No, that does not sound like 150 minutes worth of content, and there's no shame in thinking that ...Anatolia sounds incredibly boring. The nasty truth is that it is boring, if that's the word you really feel obliged to use; boring in the same sense that the infamous driving scene is in Solaris, to name one example. We are made to suffer through the same pointless back-and-forth, dead-end meanderings as the characters in order to better understand what their minds go through over the course of a frustrating night. It would be one thing to structure the plot, as Ceylan and his co-writers Ebru Ceylan (his wife) and Ercan Kesal do, along a string of references to a peculiar anecdote in the prosecutor's life: it would serve much the same thematic purpose (which is to call into sharp relief the prosecutor and the doctor's different ideas about reality and truth) if used basically the same way in a 90-minute film. But the way that ...Anatolia plays out, the anecdote isn't just plugged in because it shades nicely into the film's deeper meanings: we get to play along with the doctor, as it were, as he spends the down time in the long evening and morning rolling the prosecutor's story around in his head and considering it. When he brings it up again later, it doesn't feel like a metaphor being struck; it feels like the culmination of a lengthy thought process that we've been privy to.

Of course, there's also the expected way in which the inflated running time allows Ceylan to indulge in tremendously precise, detailed depictions of moments throughout this process: a long scene of a farmer's daughter serving the policemen a late dinner would not have anything like the same effect if it were shorter, and would probably not have found itself in a more concise film, anyway. And I, for one, would not give up that scene for anything.

There's no way around admitting that the film is a difficult, pretentious thing: it is a Film of Ideas about morality and truth, which get discussed in elliptical ways, then in more direct ways, and then transmuted into action in an ending that sucked all the air right out of me when it came along, all the more so because it's not stressed in a big "OMG!" moment, but because it is done in the same methodical, procedural way as the rest of the film. And some of the conceptual angles are played a bit hard: it's naggingly clear that there is only one moment in the whole film in which a woman speaks, for example, and that Ceylan is using not just this fact, but the specific line and the context in which it is spoken to suggest things about the assumed cruelty and arbitrariness of masculine authority figures - if only that moment didn't work so freaking well, with its surgically precise close-up, it would be easier to find Ceylan's tactic annoying.

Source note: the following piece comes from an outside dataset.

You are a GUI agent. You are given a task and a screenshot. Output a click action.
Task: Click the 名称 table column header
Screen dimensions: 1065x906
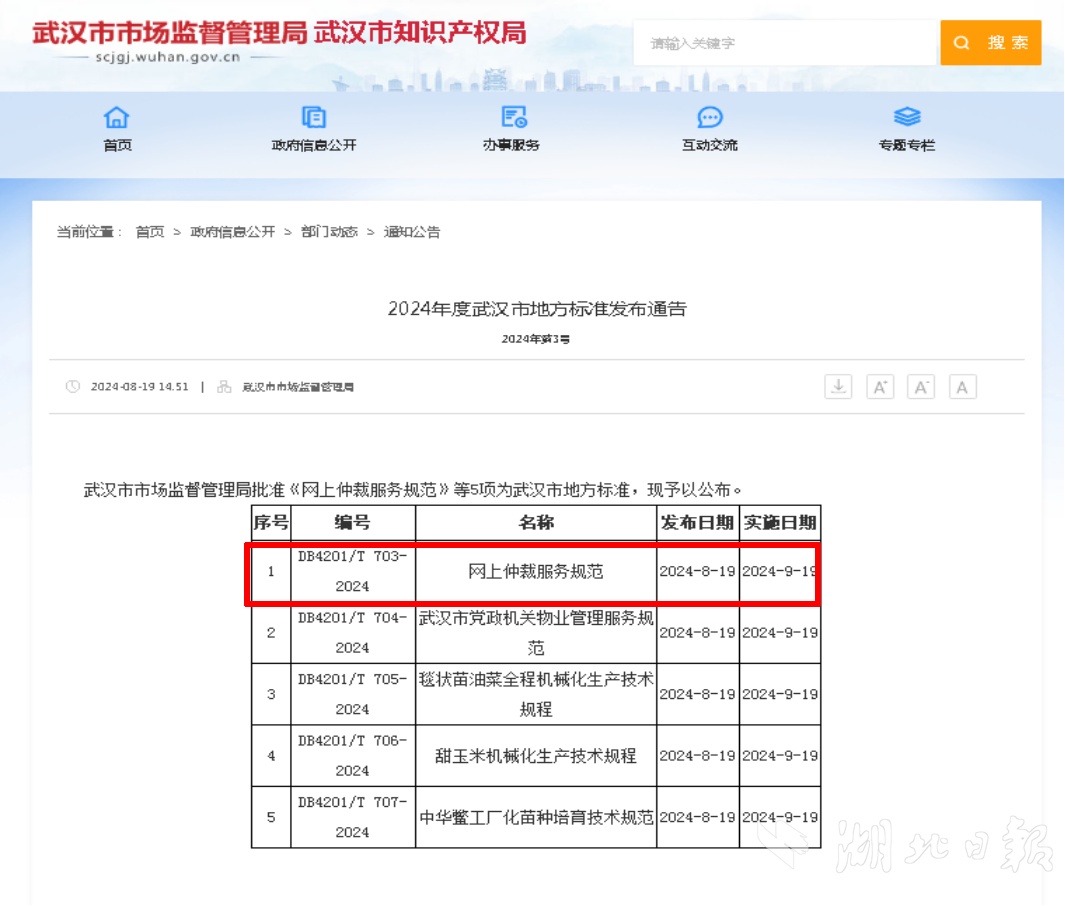click(x=536, y=522)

Still, very good films deserve a bit of work: if for no other reason than it makes the audience value them more. ...Anatolia is as much work as anything else I've seen this year, and it might well be a bit too esoteric for its own good, but the film accrues to itself such a powerful atmosphere of chaos giving way to order, through its obvious but well-played night into day structure, that I was myself helpless to resist it.